LE COMITE ENTAME L’EXAMEN DU RAPPORT SPECIAL DE « FREEDOM HOUSE »
Communiqué de presse ONG/435 |
Comité chargé des ONG
39e séance – matin
LE COMITE ENTAME L’EXAMEN DU RAPPORT SPECIAL DE « FREEDOM HOUSE »
Les recommandations du Groupe de travail
sur les méthodes d’accréditation présentées au Comité
Le Comité des organisations non gouvernementales, réuni ce matin, sous la présidence de M. Levent Bilman (Turquie), a poursuivi ses travaux en examinant ses méthodes de travail. Dans ce cadre, il a entendu le représentant de la France qui présentait les grandes lignes des conclusions du Groupe de travail, réuni le 21 décembre dernier, pour examiner les méthodes d’accréditation des représentants des ONG. Il a déclaré que ces travaux se référaient surtout aux plaintes déposées par les délégations du Sri Lanka, de la Chine et de la Fédération de Russie au sujet des abus de certaines ONG dans l’utilisation de leur statut et des accréditations accordées dans le cadre de leurs travaux.

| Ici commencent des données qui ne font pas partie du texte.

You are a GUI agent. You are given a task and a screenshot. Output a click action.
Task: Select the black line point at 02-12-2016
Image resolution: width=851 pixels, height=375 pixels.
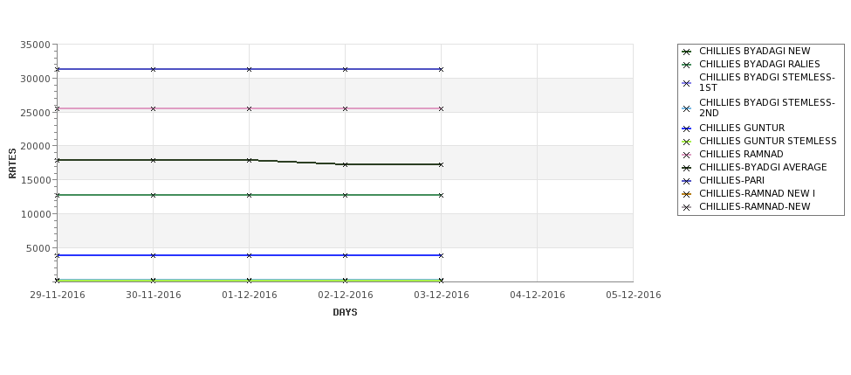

Concernant les recommandations formulées par le Groupe de travail, le représentant de la France a souligné le souhait de voir le Conseiller juridique des Nations Unies donner un avis sur les dispositions existantes en matière d’accréditation des personnes participant aux différents travaux des Nations Unies par le biais de leurs ONG, la nécessité pour le Comité de sensibiliser les ONG à leurs droits mais aussi et surtout à leurs devoirs, la nécessité pour la Commission des droits de l’homme de renforcer ses travaux avec le pays hôte en matière de sécurité, la nécessité de diffuser les listes adoptées par le Comité du Conseil de sécurité contre le terrorisme dans le cadre de son mandat, la proposition d’envoyer une lettre signée par le Président du Comité des ONG recommandant au Président de la Commission des droits de l’homme de porter à la connaissance des ONG sa position sur les points susmentionnés.
Le Président du Comité a formé le voeu que les recommandations de ce Groupe de travail puissent être adoptées cet après-midi. Par ailleurs, il a souligné les intéressantes évolutions dans les échanges entre New York et Genève. A cet égard, il a évoqué le succès d’une réunion organisée par Mme Habifa Mezoui, Chef de la Section des organisations non gouvernementales, entre le Comité des ONG et la Commission des droits de l’homme, qui a abouti à l’idée que le Haut Commissariat aux droits de l’homme envoie son Chef de la Section des services d’appui à New York pour participer, lundi prochain, aux travaux du Comité des ONG afin d’entendre les préoccupations des membres du Comité.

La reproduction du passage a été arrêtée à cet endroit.